Todos los seres humanos nacemos con una predisposición dual que condiciona nuestra existencia de principio a fin. De una parte, nacemos con la predisposición a diferenciarnos a través de la determinación bioquímica del sistema cerebral y digestivo que nutre y coordina las características más naturales y consistentes de nuestra forma, y de otra nacemos con la predisposición a ser condicionados y homogeneizados desde el mismo momento en que entramos en contacto con el entorno. Esto último nos arrastra psicológicamente a vivir en un estado de transferencia motivacional que nos hace despertarnos cada mañana con tan firme como falsa convicción de que todo sería más fácil en la vida si lográramos ser lo que no somos.
Un vivir sin vivir, vaya.
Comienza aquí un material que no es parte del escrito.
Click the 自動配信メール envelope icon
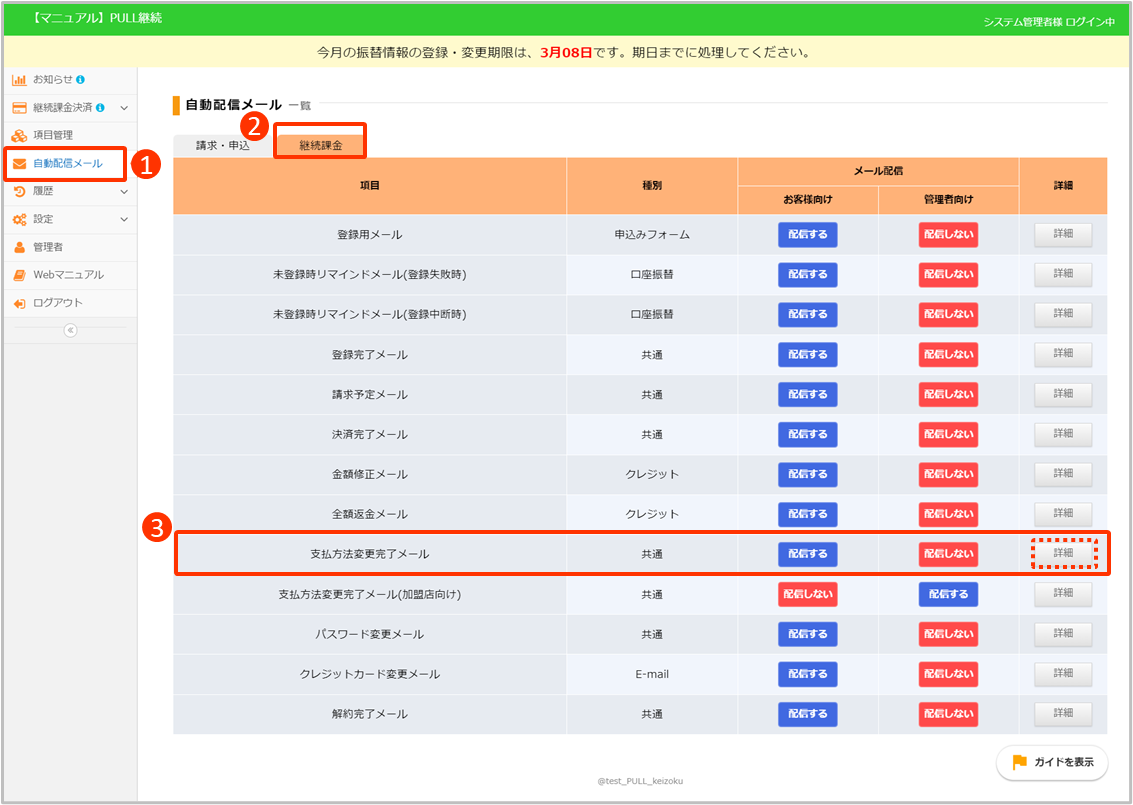(x=20, y=163)
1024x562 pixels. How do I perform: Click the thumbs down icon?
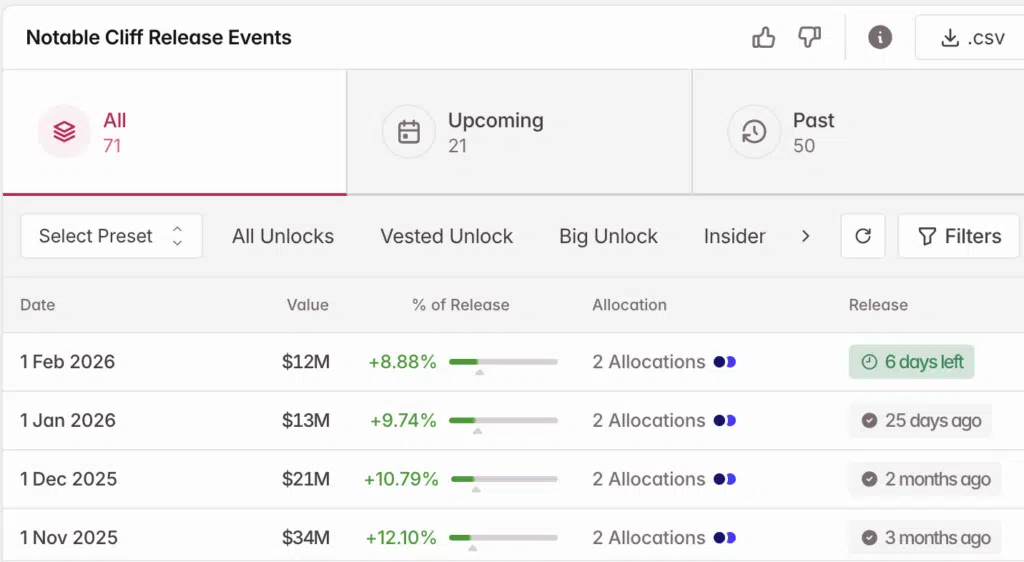809,38
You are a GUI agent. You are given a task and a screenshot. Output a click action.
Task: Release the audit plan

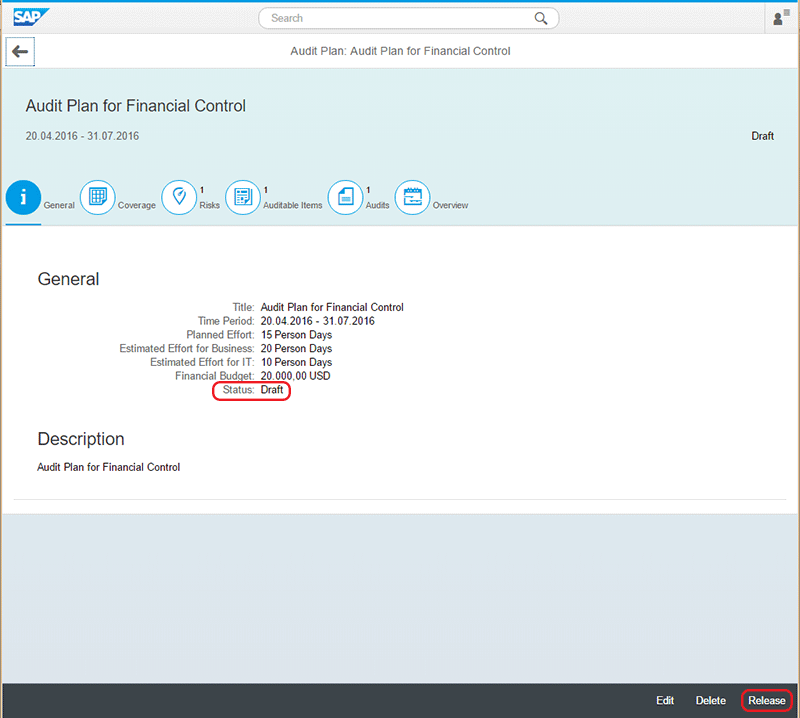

Cuanto más tiempo hemos estado viviendo atrapados en este estado de transferencia, más tiempo necesitaremos para aprender a ‘desengancharnos’ de esas autovías neuronales que han quedado grabadas en nuestro cerebro desde nuestra más tierna infancia como rayaduras en los surcos de un disco de vinilo. La música que debería sonar es la de nuestro propio espíritu, y en su lugar suena la cacofonía de un mundo en el que no parece haber sitio para nosotros.
Se dice que el proceso de de-condicionamiento dura 7 años, pero no es algo que ocurra por sí mismo, sino que es un proceso que resulta proporcionalmente gratificante en función de la atención activa que le dedicamos. Para ello, hay ciertos elementos angulares que sirven de referencia constante, y que sirven de ayuda para aprender a anclarse cotidianamente en la frecuencia de nuestra firma individual. El único requisito para ello es la disposición a la auto-observación.